We demonstrated that concordance (or rank order) of ECV values between exam 1 (Gd-DTPA) and exam 2 (Gd-BOPTA) was high. For example, those subjects with a relatively higher ECV value for Gd-DTPA also had a relatively higher ECV value for Gd-BOPTA. This concordance between ECV values over the two exams was reflected by a high Spearman’s correlation coefficient of 0.803 (p < 0.0001, assessed over all time points). Blant-Altman plots (Figure 3) further demonstrate a good agreement between exams but a large inter-individual variation of ECV.

Inter-individual variation of ECV was higher (CV 8.7% [exam 1, Gd-DTPA] and 9.4% [exam 2, Gd-BOPTA], respectively) compared to variation of pre-contrast myocardial T1 relaxation time (CV 4.5% [exam 1, Gd-DTPA] and 3.0% [exam 2, Gd-BOPTA], respectively). According to previous publications the mean difference between maximum and minimum ECV values averaged over all time points in healthy subjects was approximately 0.09 for Gd-DTPA and 0.11 for Gd-BOPTA [27]. The somewhat broad range of ECV must be considered when identifying a cut-off or threshold value for abnormally increased or decreased ECV.

Since there was a high correlation and good agreement of ECV values between exam 1 and 2 we conclude that the large inter-individual variation in ECV values is a real finding and not related to noise. Further, Schelbert et al. also reported a large inter-individual variation of the extravascular extracellular volume fraction (Ve) [27]. The large inter-individual variation of ECV is most probably a consequence of the large inter-individual variation of the post-contrast T1 relaxation time of blood. Variation in post-contrast T1 time of blood is most likely related to inter-individual differences in hydration, renal excretion and distribution of contrast into other spaces such as synovial fluid and bone.
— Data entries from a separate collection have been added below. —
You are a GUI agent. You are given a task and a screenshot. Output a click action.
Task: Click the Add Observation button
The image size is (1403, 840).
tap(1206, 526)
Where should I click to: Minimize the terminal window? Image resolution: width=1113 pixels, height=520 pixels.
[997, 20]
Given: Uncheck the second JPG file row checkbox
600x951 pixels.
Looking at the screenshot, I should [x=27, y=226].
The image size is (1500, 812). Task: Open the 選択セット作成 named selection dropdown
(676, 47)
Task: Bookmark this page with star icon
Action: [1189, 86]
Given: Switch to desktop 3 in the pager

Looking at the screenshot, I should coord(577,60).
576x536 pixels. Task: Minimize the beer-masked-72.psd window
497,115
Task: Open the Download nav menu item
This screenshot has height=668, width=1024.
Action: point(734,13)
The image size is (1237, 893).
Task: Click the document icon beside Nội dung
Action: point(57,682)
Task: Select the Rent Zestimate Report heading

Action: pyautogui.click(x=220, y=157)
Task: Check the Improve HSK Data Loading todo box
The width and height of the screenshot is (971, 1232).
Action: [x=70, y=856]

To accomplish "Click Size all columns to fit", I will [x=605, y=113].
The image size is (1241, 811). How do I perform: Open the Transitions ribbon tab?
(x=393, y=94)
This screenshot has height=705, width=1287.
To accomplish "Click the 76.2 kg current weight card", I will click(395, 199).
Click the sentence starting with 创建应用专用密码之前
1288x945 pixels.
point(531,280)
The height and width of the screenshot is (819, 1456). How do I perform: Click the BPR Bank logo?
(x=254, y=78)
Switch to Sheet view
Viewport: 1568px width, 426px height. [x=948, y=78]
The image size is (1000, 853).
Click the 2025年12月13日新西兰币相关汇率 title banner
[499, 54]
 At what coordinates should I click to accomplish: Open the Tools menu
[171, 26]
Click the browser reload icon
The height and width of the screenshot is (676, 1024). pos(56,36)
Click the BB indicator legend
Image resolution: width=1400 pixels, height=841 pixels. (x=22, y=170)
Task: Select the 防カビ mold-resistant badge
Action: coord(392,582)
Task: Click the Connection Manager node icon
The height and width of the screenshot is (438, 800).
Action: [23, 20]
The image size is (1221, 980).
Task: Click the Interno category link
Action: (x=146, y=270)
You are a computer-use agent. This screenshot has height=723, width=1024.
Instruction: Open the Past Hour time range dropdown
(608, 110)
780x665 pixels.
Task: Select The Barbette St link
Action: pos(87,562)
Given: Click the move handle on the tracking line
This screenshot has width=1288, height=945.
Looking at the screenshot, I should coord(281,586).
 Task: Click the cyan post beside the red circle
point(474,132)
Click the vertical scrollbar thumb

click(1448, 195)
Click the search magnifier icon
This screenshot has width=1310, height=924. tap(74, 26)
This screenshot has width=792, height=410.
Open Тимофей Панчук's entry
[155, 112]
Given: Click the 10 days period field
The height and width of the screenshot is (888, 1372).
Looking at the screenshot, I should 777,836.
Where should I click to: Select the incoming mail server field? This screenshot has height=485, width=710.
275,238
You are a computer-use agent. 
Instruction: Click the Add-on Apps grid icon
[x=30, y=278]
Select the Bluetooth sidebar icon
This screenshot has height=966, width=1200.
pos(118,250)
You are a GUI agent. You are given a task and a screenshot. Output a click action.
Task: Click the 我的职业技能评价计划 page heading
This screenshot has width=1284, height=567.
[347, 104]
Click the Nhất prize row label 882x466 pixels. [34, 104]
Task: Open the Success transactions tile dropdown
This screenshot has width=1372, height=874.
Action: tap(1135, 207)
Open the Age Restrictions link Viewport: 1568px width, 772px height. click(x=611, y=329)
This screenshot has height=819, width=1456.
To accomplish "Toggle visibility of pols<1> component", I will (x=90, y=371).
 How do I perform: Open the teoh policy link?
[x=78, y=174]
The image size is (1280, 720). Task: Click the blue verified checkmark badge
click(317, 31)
There are several limitations of this study. Our T1 times and ECV values are for younger individuals scanned at 3T. The pharmacokinetics of these gadolinium contrast agents may vary for older subjects or individuals with renal dysfunction. Given the somewhat large range of ECV values relative to the mean values in this normal population, the study size (n = 24) yields only an approximation to the 95% confidence intervals of the population. The normal values given are valid only for the doses of gadolinium that were studied (0.10 mmol/kg for Gd-BOPTA and 0.15 mmol/kg for Gd-DTPA). Ideally order of exams should be random. Given our results, intra-individual reproducibility seems to be an important parameter that should be established for planning of longitudinal studies. To test intra-individual reproducibility ideally volunteers should be scanned twice with the same protocol, contrast dose and type.

Conclusions

Normal ECV values are affected by several factors: First, there is a large inter-individual variation of about 30% of the mean. The smaller inter-individual variation in pre-contrast T1 times and the ability to discriminate between normal individuals and a disease population with diffuse myocardial fibrosis requires further analysis. Second, there is a small but significant linear increase in ECV with time in the first 45 minutes after a bolus of gadolinium of 11% necessitating of either careful attention to imaging delay time or post-hoc correction for this variability to permit serial comparison. And third, there is a minor but significant difference with contrast agent of 2% between Gd-DTPA at 0.15 mmol/kg and Gd-BOPTA at 0.1 mmol/kg. However, the ECV values of Gd-BOPTA and Gd-DTPA were quite similar, and subjects with high (or low) ECV values had similar values with both contrast agents over a mean follow-up period of almost 2 months. Subsequent comparisons to patients with cardiomyopathies will be necessary to determine the clinical utility of these surrogate markers of myocardial fibrosis.